-- Start --

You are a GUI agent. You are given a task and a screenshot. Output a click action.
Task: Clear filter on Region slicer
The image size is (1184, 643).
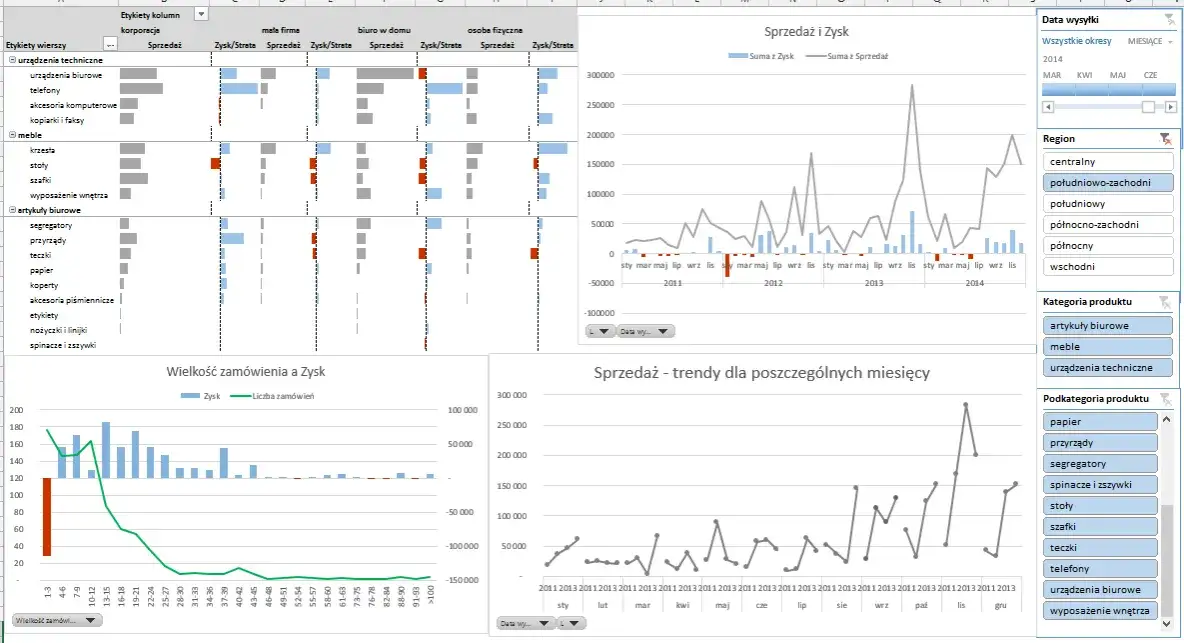(1164, 139)
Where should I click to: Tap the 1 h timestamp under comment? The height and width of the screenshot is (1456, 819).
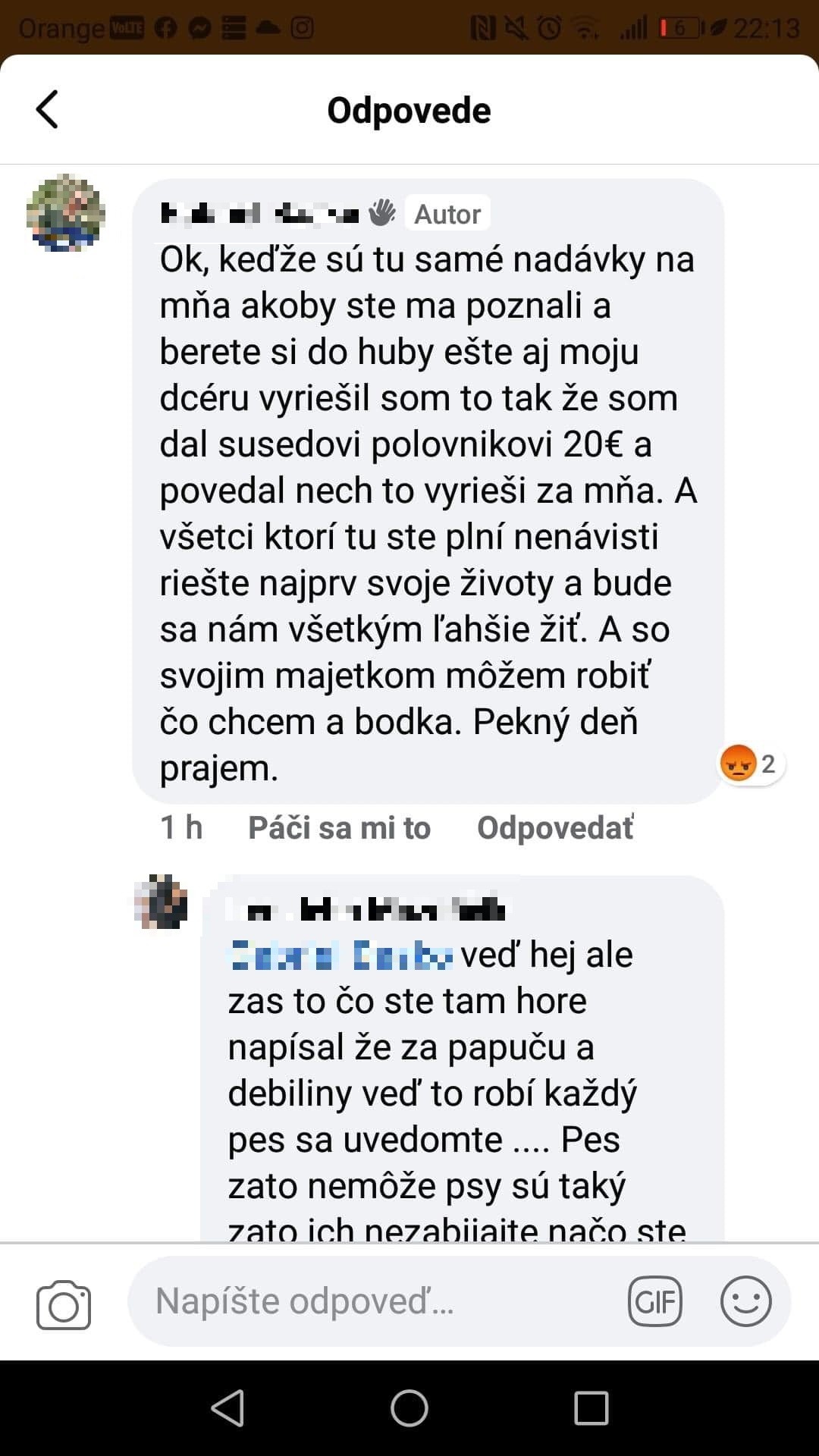click(x=181, y=827)
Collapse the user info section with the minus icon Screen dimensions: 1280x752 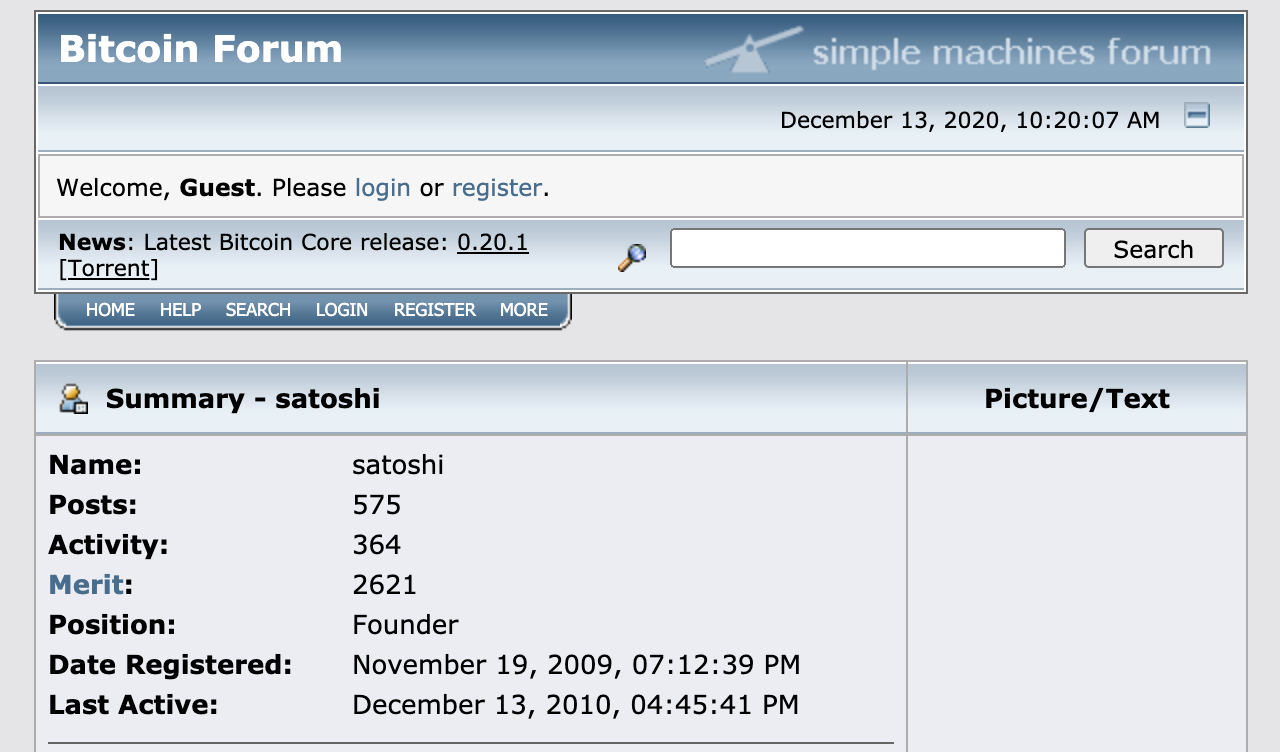[x=1196, y=116]
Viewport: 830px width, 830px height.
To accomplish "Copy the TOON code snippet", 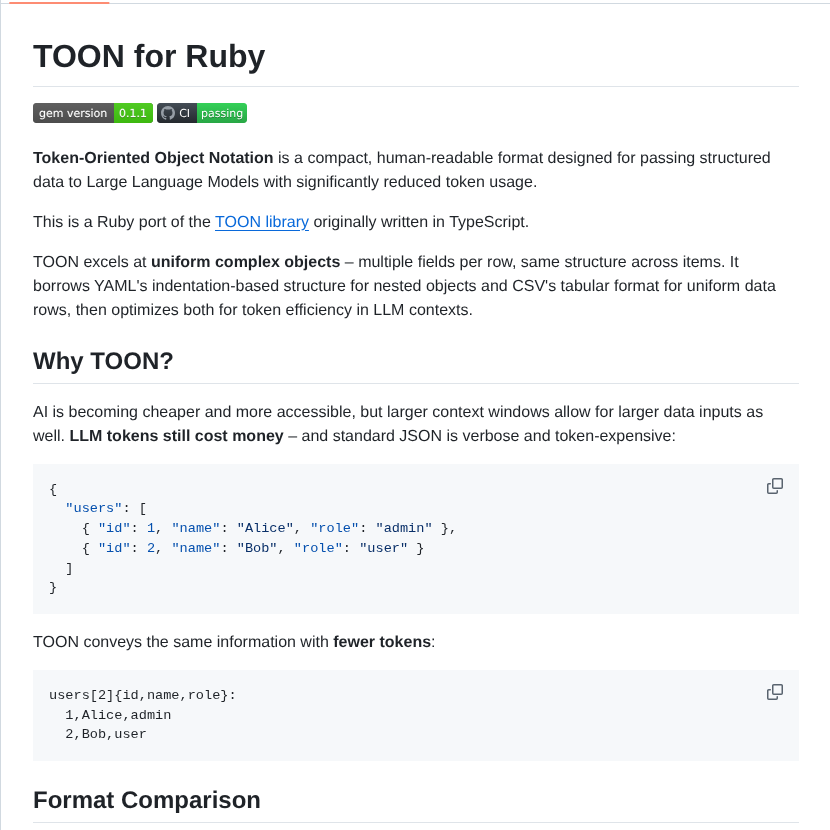I will 775,692.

-- End --

JOB: Please count the lines of the entries above that contain the word "height", treating uppercase and lowercase as different, and reply with the number alone.

EXERCISE RESULT: 2